SUMMARY: HIV/HCV coinfected individuals who experience an end-of-treatment response to interferon-based therapy for chronic hepatitis C virus (HCV) infection had a greatly reduced risk of liver decompensation and liver-related death, even if they did not go on to achieve sustained virological response, according to a Spanish study presented at the 50th Interscience Conference on Antimicrobial Agents and Chemotherapy (ICAAC 2010) last week in Boston.

By Liz Highleyman

Juan Berenguer and fellow investigators with the GESIDA 3603 Cohort Study Group looked at the impact of end-of-treatment response (ETR), or undetectable HCV viral load at the completion of therapy, on liver-related outcomes among study participants who did not go on to achieve sustained virological response (SVR), or continued undetectable HCV RNA at 24 weeks after the end of treatment (considered a cure).

Previous research has shown that sustained response to pegylated interferon plus ribavirin reduces liver-related complications such as decompensation (liver failure) and liver-related death among coinfected patients, the researchers noted as background, but the effects of end-of-treatment response without SVR are not well known.

The present analysis looked at 1428 HIV/HCV coinfected participants in the GESIDA 3603 Cohort who were treated with pegylated interferon/ribavirin at 9 centers in Spain. Observation started at the conclusion of treatment and continued until death or the last follow-up visit.
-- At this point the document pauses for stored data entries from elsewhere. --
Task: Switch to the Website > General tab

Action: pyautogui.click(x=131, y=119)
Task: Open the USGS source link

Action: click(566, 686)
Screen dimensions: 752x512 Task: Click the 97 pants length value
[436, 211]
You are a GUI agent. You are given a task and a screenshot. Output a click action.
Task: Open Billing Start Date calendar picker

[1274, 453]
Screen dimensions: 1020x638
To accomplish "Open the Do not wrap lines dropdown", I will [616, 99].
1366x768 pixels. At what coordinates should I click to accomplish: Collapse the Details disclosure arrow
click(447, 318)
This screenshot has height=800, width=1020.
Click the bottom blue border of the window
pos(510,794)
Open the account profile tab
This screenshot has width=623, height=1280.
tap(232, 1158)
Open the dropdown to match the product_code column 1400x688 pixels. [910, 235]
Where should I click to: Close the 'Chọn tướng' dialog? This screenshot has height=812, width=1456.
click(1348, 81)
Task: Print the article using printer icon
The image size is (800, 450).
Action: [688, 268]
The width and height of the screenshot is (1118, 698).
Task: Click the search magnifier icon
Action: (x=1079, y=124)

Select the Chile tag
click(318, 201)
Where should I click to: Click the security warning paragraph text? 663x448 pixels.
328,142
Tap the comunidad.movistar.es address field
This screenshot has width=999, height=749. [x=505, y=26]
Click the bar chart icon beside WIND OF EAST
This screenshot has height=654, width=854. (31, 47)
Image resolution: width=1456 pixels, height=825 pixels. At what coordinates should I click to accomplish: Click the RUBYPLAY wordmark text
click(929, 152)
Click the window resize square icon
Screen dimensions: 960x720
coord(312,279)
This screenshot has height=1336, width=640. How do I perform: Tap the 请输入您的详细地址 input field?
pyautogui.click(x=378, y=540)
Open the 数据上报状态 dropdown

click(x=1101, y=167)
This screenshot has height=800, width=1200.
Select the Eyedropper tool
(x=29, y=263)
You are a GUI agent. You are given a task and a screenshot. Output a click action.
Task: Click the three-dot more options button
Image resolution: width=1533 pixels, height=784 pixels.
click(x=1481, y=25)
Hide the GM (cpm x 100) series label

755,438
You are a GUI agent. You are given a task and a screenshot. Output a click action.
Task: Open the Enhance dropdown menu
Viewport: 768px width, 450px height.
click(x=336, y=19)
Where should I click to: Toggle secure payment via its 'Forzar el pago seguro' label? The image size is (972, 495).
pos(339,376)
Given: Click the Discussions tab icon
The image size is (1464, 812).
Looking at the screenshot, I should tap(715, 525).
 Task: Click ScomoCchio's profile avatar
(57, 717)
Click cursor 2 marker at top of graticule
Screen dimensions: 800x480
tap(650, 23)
The median follow-up period was about 4 years.

Results

	Among the total 1428 study participants:
	697 (48.9%) were non-responders (median 49 months of follow-up); 211 (14.8%) achieved end-of-treatment response but not sustained response (median 47 months of follow-up); 520 (36.4%) were sustained responders (median 47 months of follow-up).
	Patients with ETR and those with SVR had a similar risk of liver-related death, which was significantly lower than that of non-responders:
	ETR patients: 1 death (0.5%); SVR patients: 2 deaths (0.4%); Non-responders: 35 deaths (5.0%).
	Patients in the ETR group had a significantly higher rate of liver decompensation than sustained responders, but this was again significantly lower than the non-responder rate:
	ETR patients: 9 cases (4.3%); SVR patients: 2 cases (0.4%); Non-responders: 35 cases (11.0%).
	In a multivariate analysis, both ETR and SVR were significantly associated with reduced risk of liver-related events (decompensation, liver cancer, liver transplant, or liver-related death), after adjusting for age, sex, risk group, HIV disease stage, lowest-ever CD4 cell count, HCV genotype and viral load, and fibrosis stage:
	ETR: adjusted hazard ratio of 0.4 relative to non-response; SVR: adjusted hazard ratio of 0.8 relative to non-response.

Based on these findings, the investigators concluded, the best outcomes were achieved among patients who achieved SVR, but ETR was associated with less liver-related mortality and decompensation than non-response.

Hosp Gregorio Maranon, Madrid, Spain; Hosp La Paz, Madrid, Spain; Hosp Vall d'Hebron, Barcelona, Spain; Hosp Clínico de San Carlos, Madrid, Spain; Hosp. Univ. Rio de Guadalajara, Guadalajara, Spain; Hosp Severo Ochoa, Madrid, Spain; Hosp. de Getafe, Getafe, Spain; Fundación SEIMC GESIDA, Madrid, Spain.

9/21/10

Reference
J Berenguer, J Alvarez Pellicer, P Miralles, and others (Gesida 3603 Cohort Study Group). Clinical Consequences of Achieving End of Treatment Response (ETR) but not Sustained Virologic Response (SVR) to Interferon Plus Ribavirin (IF-RB) in HIV/HCV-Coinfected Patients. 50th Interscience Conference on Antimicrobial Agents and Chemotherapy (ICAAC 2010). Boston, September 12-15, 2010. (Abstract V-1784).